● **Task set**
(a) According to the Florida Gulf Coast passage, what less familiar name is the stretch from Panama City Beach to Destin now worthy of?
(b) Please write the next part of the Florida Gulf Coast passage, picking up after its final sentence.

● **Quoted text**
----------------------------------------

Once the province of vacationers and second-home owners from Alabama, Mississippi, Georgia and elsewhere in the Deep South, the strip of the Florida Gulf Coast that stretches from Panama City Beach to Destin and once known as the "Redneck Riviera" is now worthy of another, if less familiar moniker, the Emerald Coast.

Nowadays, you're just as likely to see a Mercedes as a pickup. Cadillac Escalades and Lexis RX330 SUVs are as prevalent as spring break jalopies. And they carry license plates from as far away as Ohio, Michigan, and New York along with the more readily recognized southern states. If you close your eyes and listen carefully, you can even hear German and British accents among the more familiar Southern Twang.

Why, the place even has its share of stars. Country music icon Alan Jackson recently became the official endorser of La Borgata, a 14.5-acre property in Panama Beach within walking distance of the sugar-white sandy beach. Jackson will own one of the 189 units planned for the site by Ronnie Gilley Properties, which has George Jones as its official spokesperson.

----------------------------------------

● **Data rows**

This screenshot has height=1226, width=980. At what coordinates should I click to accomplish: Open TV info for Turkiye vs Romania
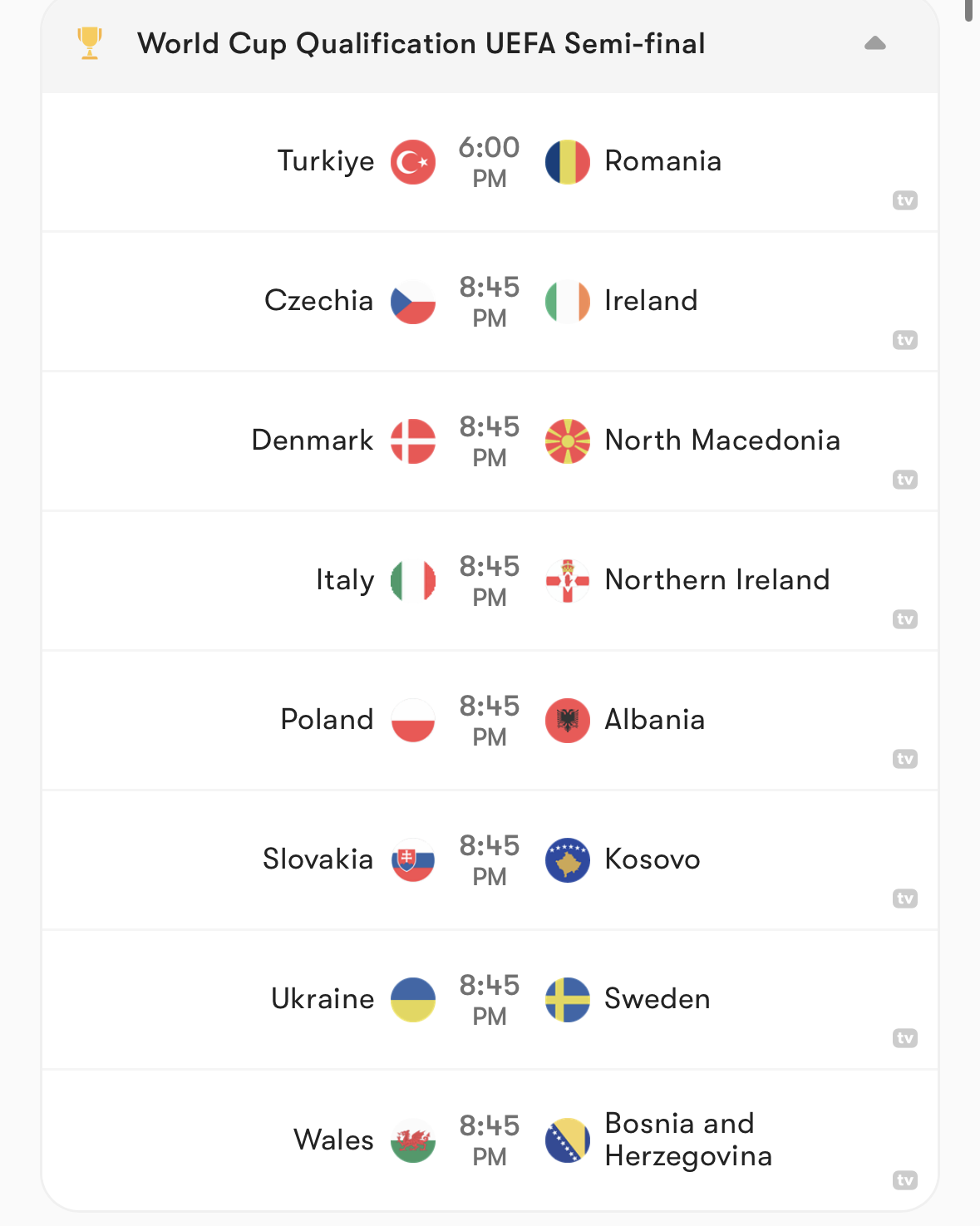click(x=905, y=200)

----------------------------------------

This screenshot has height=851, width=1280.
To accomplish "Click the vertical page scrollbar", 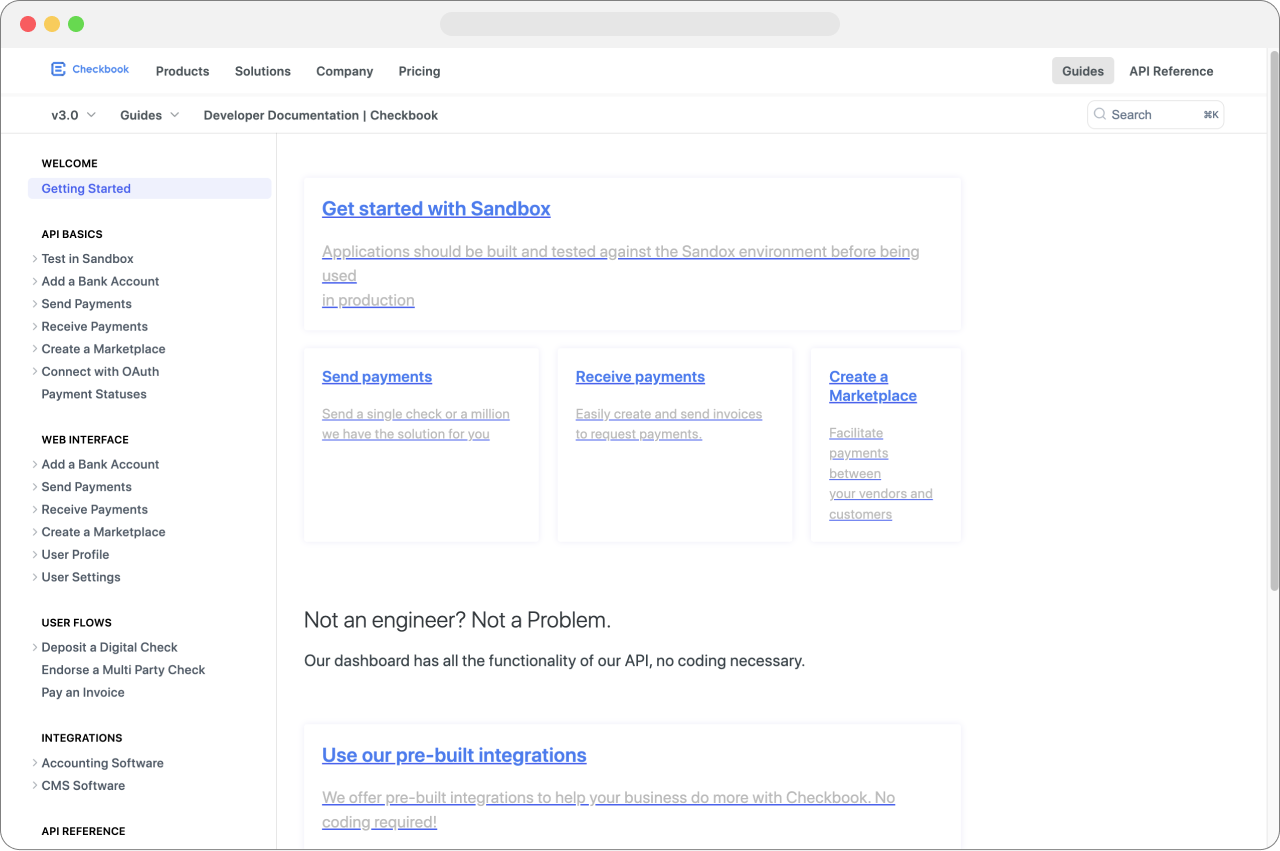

----------------------------------------

● **Replies**
(a) The Emerald Coast.

(b)
But again, the Florida Panhandle is now more than just country. Dallas Cowboy' owner Jerry Jones has a place here. So do actress Patricia Richardson, Chef Emeril Lagasse and Hall of Fame Quarterback Bart Starr. If you look carefully, you might even see Courtney Cox when she comes to visit her brother, Richard, who's one of the area's premier pool builders.

"It's amazing the amount of wealth that's coming here," says one long-time realty pro in the Destin market. "I don't know where that Redneck Riviera thing started, but that's all changing. We're right on the edge of going national."

Make that international, interjects Ken Breland, director of sales at Wild Heron, a nearly 800-acre property owned, in part, by golfer Greg Norman, who designed the 600-home project's golf course. "We're beginning to penetrate the European market like they've done down in Naples," says Breland, who notes that foreign accents are found among the familiar drawl at Wild Heron, too. "Our prices here are half what they are in Southwest Florida, and we're right on the water."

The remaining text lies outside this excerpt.